Dermot Kennedy - Soccer Aid for Unicef Interview

How has training been going so far?
It’s been great, I’ve been struggling slightly physically - like some of the others who haven't exercised in two years. As a musician I spend a lot of time travelling on my own so I love this, after you get off the training pitch and you’ve played a game of football for two hour, you feel so fulfilled - it’s total understanding and camaraderie. I was talking to some of the guys about it and we all feel so comfortable out there, I’m mad in to it. It’s also amazing knowing we’re raising money for such a great cause – helping Unicef support children and families impacted by coronavirus around the world.

Who have you enjoyed training with the most?
When I was a kid, I was obsessed with Man United and also Robbie Keane so it’s a bit surreal when you're on the pitch and passing the ball to him. It’s great because everyone here is so nice and kind and understanding. I know I'll look back on this experience in a few days after it’s over and think how brilliant and surreal it’s all been. When I was 18 I started playing a high standard of football and I played with the same school boy team as Robbie Keane in Dublin and it was a crucial part of my life. Football was the most beautiful break for me, it’s just total clarity with no phones, everything goes away. Football is an important part of my life that I don’t get to do so much anymore. A lot of musicians say they feel so free and at peace on stage, I do too but football is that for me as well. 

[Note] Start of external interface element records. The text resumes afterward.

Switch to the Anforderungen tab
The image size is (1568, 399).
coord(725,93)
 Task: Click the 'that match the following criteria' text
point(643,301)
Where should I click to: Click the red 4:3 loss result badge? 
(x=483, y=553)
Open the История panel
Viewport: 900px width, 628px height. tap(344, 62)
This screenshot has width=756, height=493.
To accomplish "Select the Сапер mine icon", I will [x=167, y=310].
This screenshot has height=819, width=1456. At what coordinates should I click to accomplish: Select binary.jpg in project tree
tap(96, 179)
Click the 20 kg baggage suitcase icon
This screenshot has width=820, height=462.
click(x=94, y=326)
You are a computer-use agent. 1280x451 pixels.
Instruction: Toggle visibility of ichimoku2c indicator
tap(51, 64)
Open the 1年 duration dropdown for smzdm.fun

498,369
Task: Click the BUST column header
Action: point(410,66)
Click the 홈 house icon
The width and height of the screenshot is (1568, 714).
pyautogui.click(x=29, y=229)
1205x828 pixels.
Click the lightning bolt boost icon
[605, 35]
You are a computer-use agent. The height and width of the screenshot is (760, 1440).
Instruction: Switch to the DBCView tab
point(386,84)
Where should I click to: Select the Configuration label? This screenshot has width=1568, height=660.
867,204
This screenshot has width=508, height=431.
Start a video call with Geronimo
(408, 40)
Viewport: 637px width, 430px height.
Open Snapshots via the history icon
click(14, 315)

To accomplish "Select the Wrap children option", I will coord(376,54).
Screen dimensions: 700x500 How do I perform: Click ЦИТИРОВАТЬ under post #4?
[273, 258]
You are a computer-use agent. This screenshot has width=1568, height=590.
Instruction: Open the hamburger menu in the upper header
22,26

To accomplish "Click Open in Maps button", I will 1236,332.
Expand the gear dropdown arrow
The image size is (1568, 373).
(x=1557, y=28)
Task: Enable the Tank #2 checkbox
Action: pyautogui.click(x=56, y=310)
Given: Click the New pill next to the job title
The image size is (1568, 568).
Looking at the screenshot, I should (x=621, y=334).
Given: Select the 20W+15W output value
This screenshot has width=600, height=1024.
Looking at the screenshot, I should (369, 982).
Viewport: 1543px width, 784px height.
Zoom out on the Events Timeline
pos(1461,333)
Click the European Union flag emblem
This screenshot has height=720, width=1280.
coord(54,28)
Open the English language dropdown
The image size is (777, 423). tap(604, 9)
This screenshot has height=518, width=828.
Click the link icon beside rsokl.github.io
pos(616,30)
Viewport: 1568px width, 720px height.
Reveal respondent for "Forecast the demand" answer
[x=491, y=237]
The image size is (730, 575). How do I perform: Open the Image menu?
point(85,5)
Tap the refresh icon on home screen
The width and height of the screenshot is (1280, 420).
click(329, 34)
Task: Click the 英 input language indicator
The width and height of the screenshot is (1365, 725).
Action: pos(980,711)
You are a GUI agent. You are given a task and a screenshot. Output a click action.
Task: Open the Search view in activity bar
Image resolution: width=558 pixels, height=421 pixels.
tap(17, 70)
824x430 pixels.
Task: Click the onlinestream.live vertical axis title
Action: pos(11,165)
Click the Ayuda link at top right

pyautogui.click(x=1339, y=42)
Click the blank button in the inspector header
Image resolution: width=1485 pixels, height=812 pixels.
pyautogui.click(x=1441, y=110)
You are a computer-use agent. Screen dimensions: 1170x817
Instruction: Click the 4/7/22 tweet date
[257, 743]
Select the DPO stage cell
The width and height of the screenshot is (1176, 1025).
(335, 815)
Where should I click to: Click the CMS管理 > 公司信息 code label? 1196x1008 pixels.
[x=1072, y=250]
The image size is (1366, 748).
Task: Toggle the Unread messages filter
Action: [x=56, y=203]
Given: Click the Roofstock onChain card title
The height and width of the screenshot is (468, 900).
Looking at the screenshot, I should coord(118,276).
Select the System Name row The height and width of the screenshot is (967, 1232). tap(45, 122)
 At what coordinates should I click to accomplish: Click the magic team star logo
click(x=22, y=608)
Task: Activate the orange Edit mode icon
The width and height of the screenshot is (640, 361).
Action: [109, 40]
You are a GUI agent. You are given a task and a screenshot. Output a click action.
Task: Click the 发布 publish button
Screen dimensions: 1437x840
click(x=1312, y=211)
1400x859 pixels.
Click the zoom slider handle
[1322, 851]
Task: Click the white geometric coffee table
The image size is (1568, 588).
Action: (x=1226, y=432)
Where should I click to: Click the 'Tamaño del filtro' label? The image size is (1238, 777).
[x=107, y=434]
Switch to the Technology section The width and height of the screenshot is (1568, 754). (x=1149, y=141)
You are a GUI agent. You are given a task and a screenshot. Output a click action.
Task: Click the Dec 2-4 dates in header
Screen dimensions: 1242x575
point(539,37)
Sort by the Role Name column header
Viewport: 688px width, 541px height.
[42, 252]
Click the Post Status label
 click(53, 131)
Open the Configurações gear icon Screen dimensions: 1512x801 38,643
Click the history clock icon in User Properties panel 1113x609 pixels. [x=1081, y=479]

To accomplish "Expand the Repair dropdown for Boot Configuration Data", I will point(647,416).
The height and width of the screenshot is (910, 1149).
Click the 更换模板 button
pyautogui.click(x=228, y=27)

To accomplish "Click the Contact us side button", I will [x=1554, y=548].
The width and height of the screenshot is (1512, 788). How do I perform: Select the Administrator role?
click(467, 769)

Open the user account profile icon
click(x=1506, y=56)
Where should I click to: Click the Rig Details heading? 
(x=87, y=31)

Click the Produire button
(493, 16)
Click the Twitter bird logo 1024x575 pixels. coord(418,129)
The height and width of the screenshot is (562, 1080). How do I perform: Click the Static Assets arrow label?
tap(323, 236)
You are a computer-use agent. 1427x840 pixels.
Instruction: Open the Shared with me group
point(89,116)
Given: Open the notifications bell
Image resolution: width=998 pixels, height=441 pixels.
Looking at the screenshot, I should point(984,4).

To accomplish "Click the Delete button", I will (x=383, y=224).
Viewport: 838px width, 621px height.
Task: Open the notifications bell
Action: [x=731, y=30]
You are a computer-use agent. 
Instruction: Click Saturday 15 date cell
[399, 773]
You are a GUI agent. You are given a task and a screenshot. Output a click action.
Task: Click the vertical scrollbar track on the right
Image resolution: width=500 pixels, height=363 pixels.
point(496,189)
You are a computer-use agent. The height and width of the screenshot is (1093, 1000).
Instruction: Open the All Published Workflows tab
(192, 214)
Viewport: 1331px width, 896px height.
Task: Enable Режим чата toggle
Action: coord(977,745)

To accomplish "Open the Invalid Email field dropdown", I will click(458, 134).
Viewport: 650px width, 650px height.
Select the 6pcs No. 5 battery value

Dermot O’Leary has picked you as his one to watch....
Ah, really? That's nice. I hope I don’t let him down. It’s a rare name, Dermot, so it’s nice that he exists and has gone through the name difficulties and paved the way for me! At least, thanks to him, people know how to pronounce it now! 

Locksmith - Soccer Aid for Unicef Interview

How has training been going?
Training has been going really well. Everyone has been working really hard. On a personal level it’s been a bit of a battle trying to get over the injury but I think I’m over the worst of it. 
 
What has been the highlight since training started?
The highlight for me has been getting the band back together, so to speak. Having everyone here together, I’ve made new friends that I didn’t expect. You see all these people on the TV but you don’t know who they really are as people, so I’ve been enjoying getting to know everyone. 
 
Who are you most looking forward to playing with on Sunday?
I’m looking forward to going up against big Tom Davis! He’s a laugh a minute and I know he’s had a good couple of training sessions so he’s feeling confident! I can’t wait to break that confidence! I'll be making sure I go around him instead of trying to go through him! Also I’m looking forward to playing with Claude Makelele, he’s won everything in the game and I’ve been watching him since I was a kid so it’ll be really good to play alongside him.
 
Who’s surprised you most in training?
Jason Manford has surprised me in training, although he may not have the legs for it he can do the basics pretty well and in training he scored a terrific goal that came off his shoulder....we’ll call it a volley of some sort [laughs]. That’s the beautiful thing about football, it brings together all walks of life, all races and cultures for one common goal, it’s amazing.
 
What has it been like being coached by Harry Redknapp?
I love Harry, he knows his players through and through and I love the way he boosts your confidence - so thanks Gaffer. He’s pulled me aside to say we’ve got to get your injury right because we need you, we’re going to need you out there. To hear that from the legend that is Harry Redknapp feels fantastic. 
 
I feel truly humbled and privileged to be asked to do Soccer Aid for Unicef and trying to help out and make a difference in people’s lives – I take that very seriously. To know that every pound that gets raised will be tripled is an amazing thing and it’s inspiring for everyone involved in Soccer Aid for Unicef. When you see the work that Unicef does, and the impact on children’s lives, they give people a fighting chance with the things in life we can often take for granted.